Our research corroborates the findings of the World Bank study on Mozambique’s poor business environment. While our interviewed sample was too small to give robust quantitative results, a clear sense emerges that not only are workers poorly trained, and worker training does not seem to be a high priority for business. Worker health, primarily the widespread prevalence of HIV, besides being a major issue of social concern, the AIDS epidemic has direct consequences for firms and productivity. Besides workforce skills, management skills are another issue affecting the organizational environment in general and worker productivity in particular. Our research showed disparities in indicators such as worker-to-administrator ratio, administrator-to-worker ratio among firms engaged in similar activities, and indicators of possible organizational problems. Although issues of organizational problems are difficult to capture quantitatively, the way the firm is structured in terms of sourcing of materials and composition of human resources may determine the value added. Overall our study strongly suggests that the road to increasing competitiveness via improving the business climate would lead to productivity increases as well.

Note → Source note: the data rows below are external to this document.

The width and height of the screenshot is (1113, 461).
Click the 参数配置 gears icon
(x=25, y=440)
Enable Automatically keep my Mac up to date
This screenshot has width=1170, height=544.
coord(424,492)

If Mozambique has come far, it needs to go further still if it is to rid itself of its stigma as one of the world’s poorest countries. Mozambique is still recovering from the collapse of production and infrastructure after the departure of the Portuguese, who took with them the technical, managerial, and entrepreneurial classes a market economy needs. We suggest policy changes to promote productivity growth and increase Mozambique’s competitiveness.
We suggest specific policy changes and recommend other studies, namely the World Bank’s Investment Climate Assessment and Nathan Associates’ Diagnostic Trade Integration Study, among others, for a wider range of policy suggestions. Among our recommendations, we suggest specific policy measures that would enhance the pool of trained Mozambican workers. We also propose the creation of a council to promote productivity and competitiveness. Many countries have used national competitiveness and productivity councils to foster productivity awareness and promote productivity growth among firms. We also recommend that the government should avoid artificially increasing production costs, especially labor costs. In order for Mozambique to take advantage of its fundamental competitive advantage in labor-intensive manufactures. We also recommend a set of measures aimed at reducing the high cost of doing business in Mozambique.